Extract the passage of the analytics troubleshooting overview below that begins at the words "Overview of Analytics" and ends after the words "view Analytics alarms.", reproducing it word for word.

Given text:
________________________________________

Overview of Analytics Troubleshooting
For supported software information, click here.
Analytics clusters receive logs from branch and Controller Versa Operating SystemTM (VOSTM) devices, extract and analyze the logs, and store them for incorporation into dashboards and reports. To troubleshoot Analytics operations, it is helpful to understand how logs are transferred to the cluster and the specific operations that are performed by the node types within a cluster. This article describes how logs are transferred to a cluster and the types and functions of its nodes, and it also describes how to view Analytics alarms.
Analytics Node Functions
Analytics cluster nodes perform the following functions:
- Log collection
- Log processing
- Database operations
- Search engine operations
- Analytics application operations
Cluster nodes are specialized into specific node types that perform one or more of these functions, and the functions affect cluster resources in different ways. The primary Analytics nodes types are analytics, search, and log forwarder. Analytics-type nodes manage a noSQL database (Apache Cassandra), and search-type nodes manage a search engine (either Apache Cassandra or Apache Solr, depending on the Analytics release). Both analytics-type and search-type nodes can also perform log collection and log processing. Most Analytics clusters also contain log forwarder-type nodes, which perform log collection and processing only.
Each cluster node runs a copy of the Analytics application, which provides a GUI interface to manage the cluster, generate Analytics reports, and display dashboards and log screens.
Log Collection and Processing
Nodes that perform log collection receive logs from VOS devices over TCP connections called log export functionality (LEF) connections. VOS devices either send logs directly to the log collector node or, more commonly, they use an ADC load balancer on a Controller node. In the latter case, the VOS device sends logs to the IP address of the Controller node's ADC and the Controller node then NATs this traffic using the source IP address of the Controller node's egress interface and the destination IP of the log collector node.

________________________________________

Supplied information:
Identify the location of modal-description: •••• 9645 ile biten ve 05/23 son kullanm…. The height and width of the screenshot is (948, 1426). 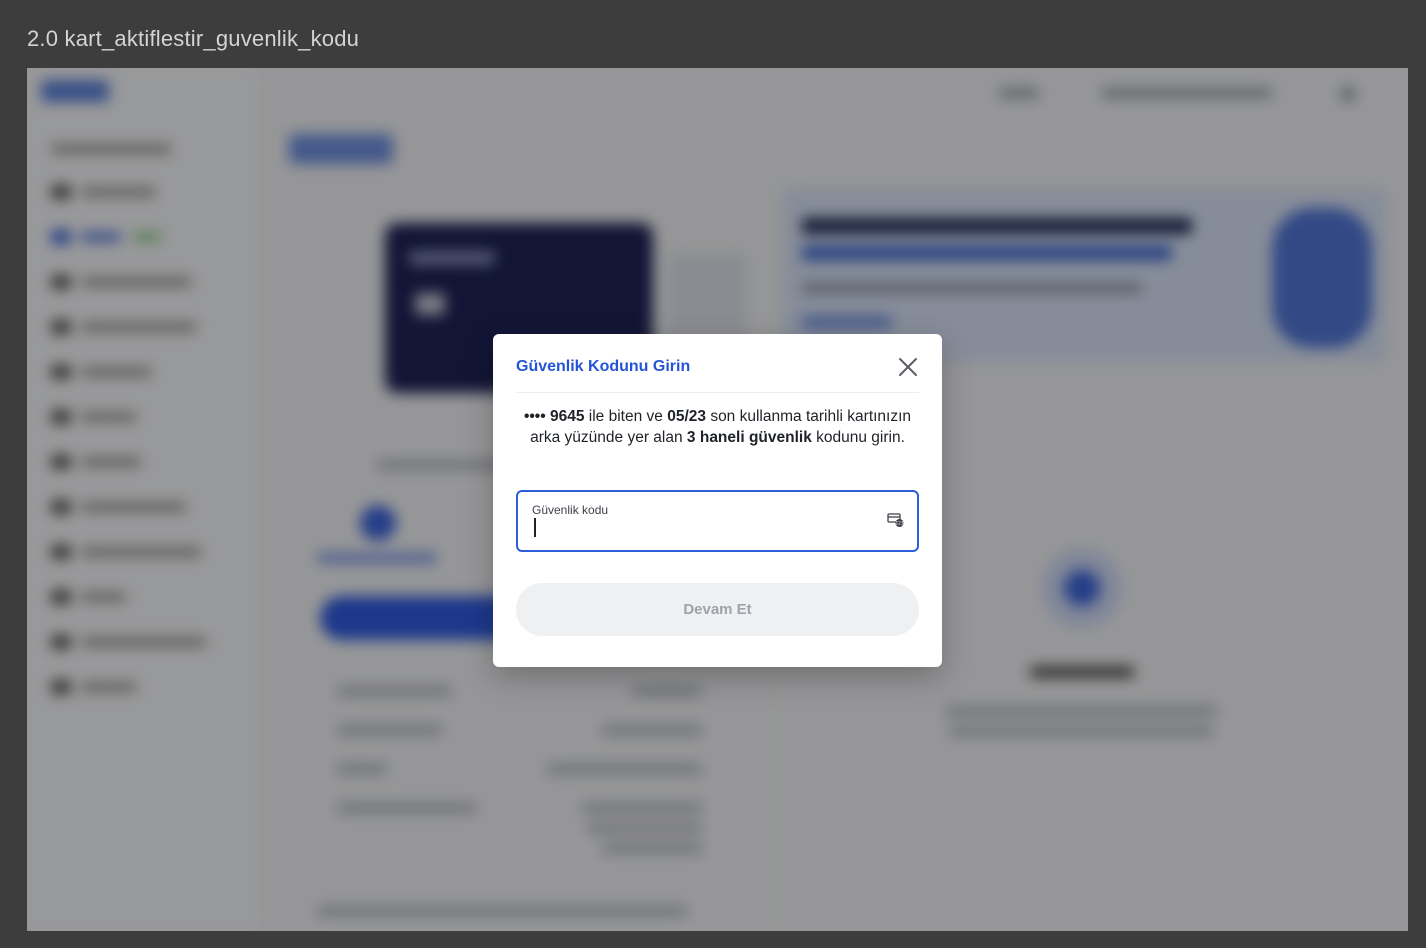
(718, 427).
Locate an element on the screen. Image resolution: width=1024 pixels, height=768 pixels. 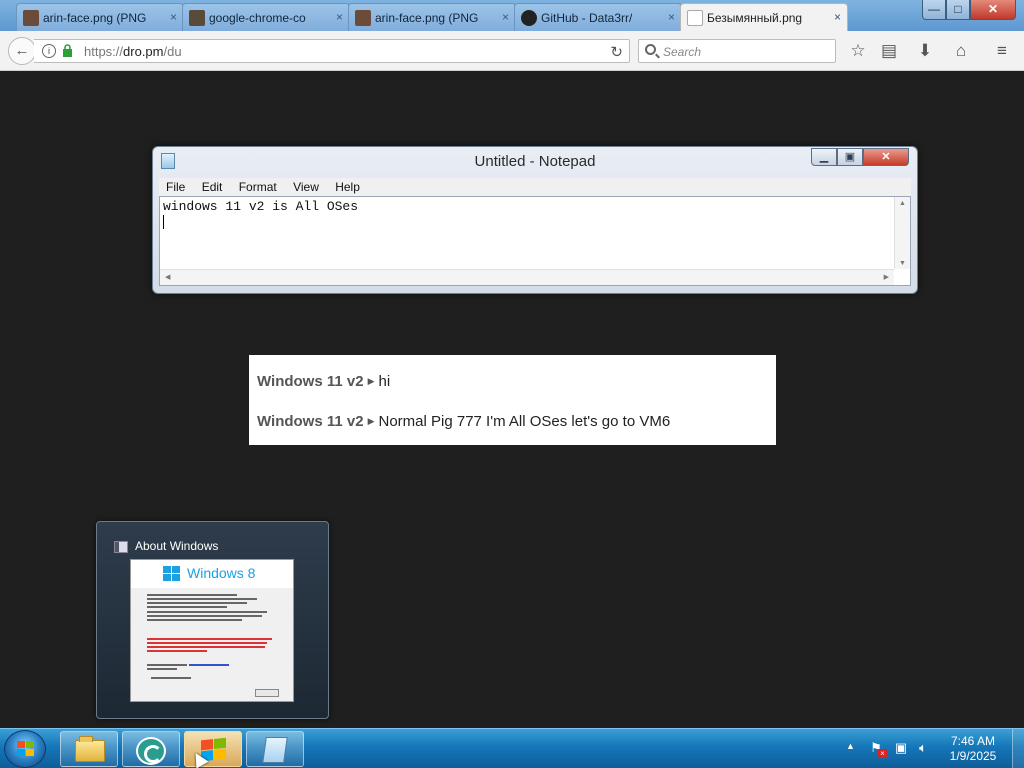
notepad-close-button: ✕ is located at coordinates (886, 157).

________________________________________

Answer below:
Overview of Analytics Troubleshooting
For supported software information, click here.
Analytics clusters receive logs from branch and Controller Versa Operating SystemTM (VOSTM) devices, extract and analyze the logs, and store them for incorporation into dashboards and reports. To troubleshoot Analytics operations, it is helpful to understand how logs are transferred to the cluster and the specific operations that are performed by the node types within a cluster. This article describes how logs are transferred to a cluster and the types and functions of its nodes, and it also describes how to view Analytics alarms.